Faradda, storia e futuro in un’app

Inaugurata l’installazione in porta Sant’Antonio. Nardi (Unesco): «La festa sospesa diventa realtà»

SASSARI. Entusiasta Patrizia Nardi, responsabile del Csich, il Comitato scientifico per il patrimonio culturale immateriale e per la sua costituzione: «Grazie alla tecnologia, Sassari collega il passato al futuro e consente di vivere la Faradda anche quando è sospesa». Soddisfatta l’assessora alla Cultura, Rosanna Arru: «Siamo solo all’inizio di un’iniziativa che vuole coinvolgere la città nella sua grande festa tutto l’anno, con un occhio particolare ai giovani che attraverso i sistemi informatici possono apprezzare in modo innovativo cosa rappresenta la discesa del 14 agosto».

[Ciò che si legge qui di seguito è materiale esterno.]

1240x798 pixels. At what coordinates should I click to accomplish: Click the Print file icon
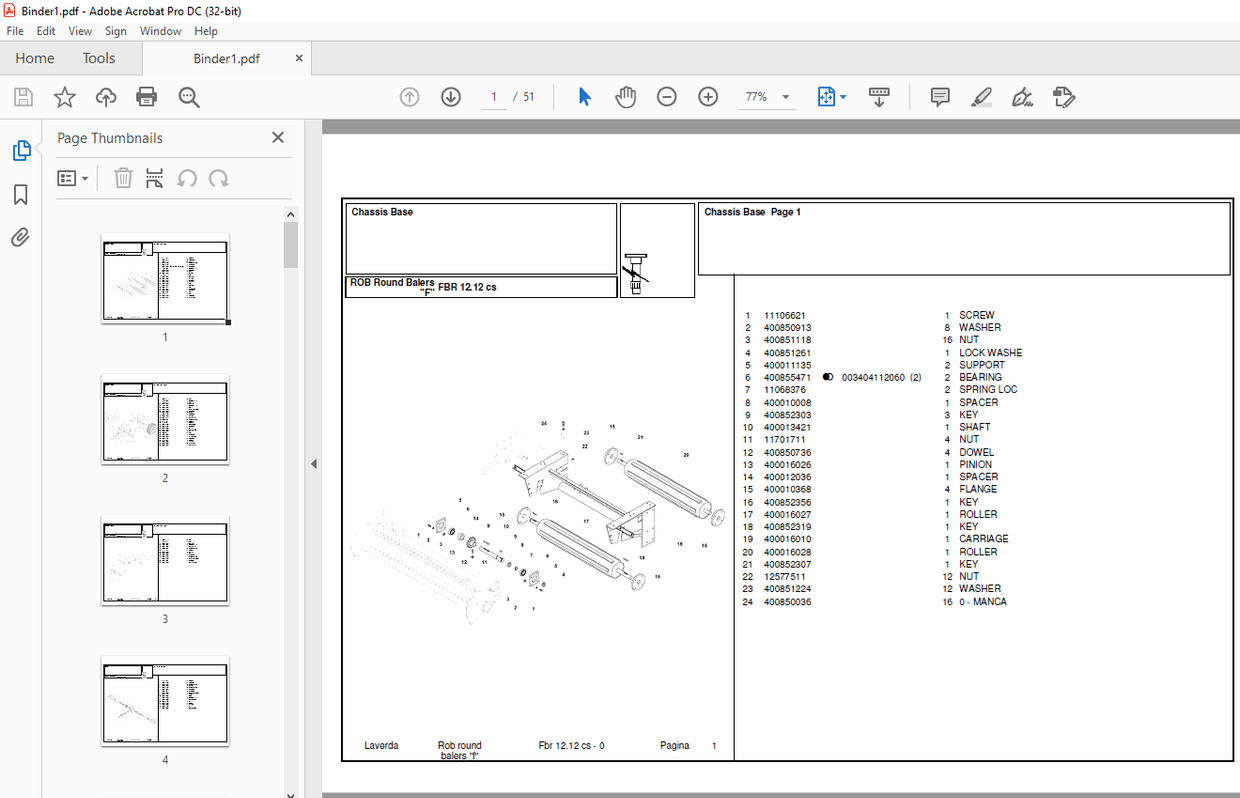coord(147,97)
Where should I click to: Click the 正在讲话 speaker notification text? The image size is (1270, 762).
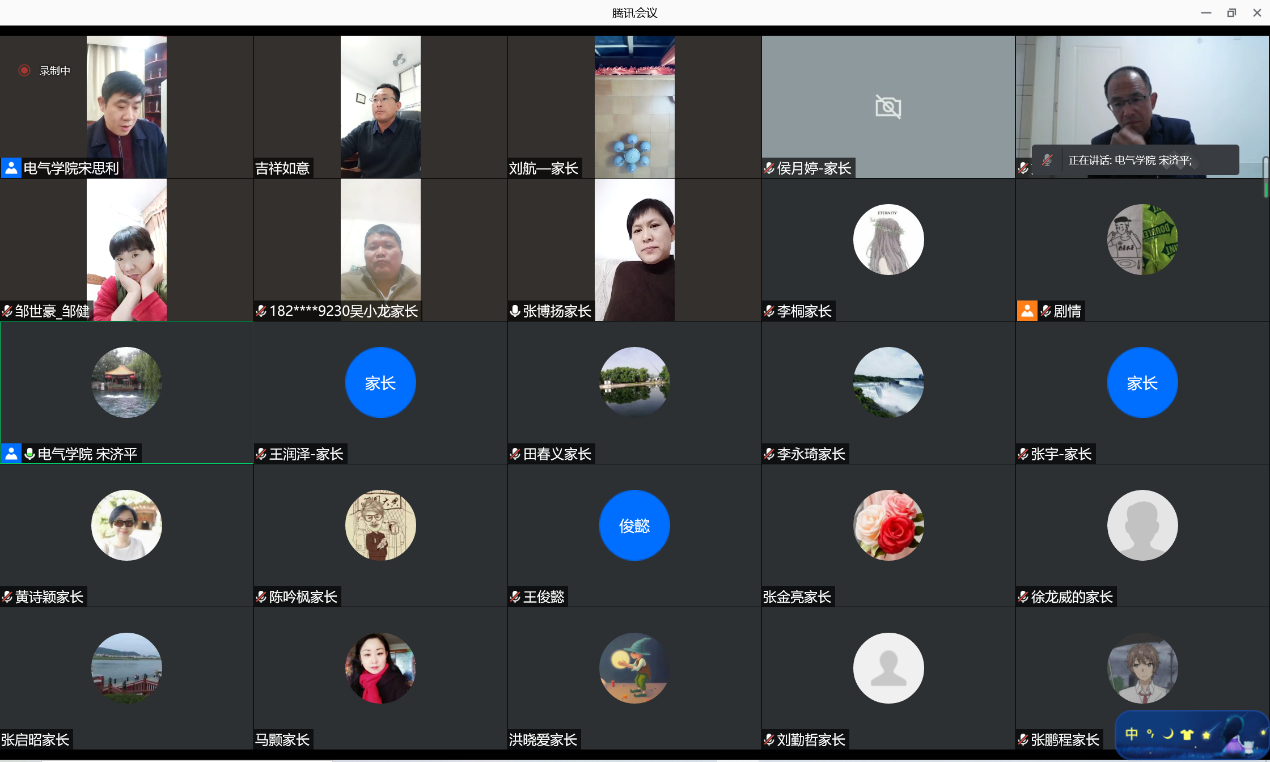pos(1130,160)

Ieri è partita con il piede giusto la giornata organizzata dal Comune con la prima tappa di un percorso per celebrare l’essenza dei Candelieri. È vero che il maltempo non ha aiutato, tanto che l’inaugurazione del grande cartellone in porta Sant’Antonio sulla facciata dell’ex hotel Turritania, prevista per la mattinata, è slittata alla sera. Ma chi ha partecipato si è divertito davvero, scaricando la app Bepart sullo smartphone o sul tablet, a entrare nel mondo virtuale dei Candelieri.

Merito dell’idea del gruppo di giovani architetti, artisti, informatici e professionisti Landworks che dopo aver già dato dimostrazione di cosa sa fare con la realtà aumentata all’Argentiera, inventando il primo museo minerario a cielo aperto in realtà aumentata, per Sassari ha doppiato con un’altra invenzione identitaria. E così in porta Sant'Antonio c’erano giovani, famiglie, ragazzi e bambini davanti all’installane, un trittico che rappresenta le prime tre opere del progetto “Aumenta i Candelieri”. Tutti, cellulare posizionato sulla gigantografia, hanno “giocato” a ballare al ritmo di tamburi e pifferi, hanno fatto ingresso nella Cattedrale di Santa Maria e assistito alla vestizione dei grossi ceri.

Nel frattempo, nelle vie del centro, quelle che fanno ala alla discesa dei Candelieri di mezz’agosto, attraverso immagini affisse e sempre grazie all’app Bepart, hanno potuto vedere e ascoltare la storia di devozione e tradizione della festha manna in realtà aumentata. «Un mezzo che consentirà di promuovere la faradda in tutto il mondo, semplicemente attraverso una foto riversata sul proprio pc», hanno spiegato i professionisti di Landworks.

«Siamo alla partenza – ha detto l’assessora Arru –. Presto stamperemo le magliette con le fotografie che consentiranno ugualmente un’ attività interattiva, potremmo spostare l’installazione di Porta Sant’Antonio anche in altri punti della città, e completare le fasi di meccanismo che davvero ci permetterà promuovere la nostra festa ovunque».

La giornata si è conclusa in piazza Santa Maria, con la proiezione di “Feste sospese - Lucigrafie - Il nostro tempo infinito e sospeso. Visioni in video-mapping dei trasporti votivi nelle città della Rete delle Grandi Macchine a Spalla Italiane”. La facciata della cattedrale ha fatto da schermo alle bellissime immagini delle feste patrimonio Unesco, con un cameo dedicato proprio ai Candelieri. Patrizia Nardi ha annunciato che l’impegno è quello di lavorare con il Comune ad un’installazione permanente sui ceri sassaresi.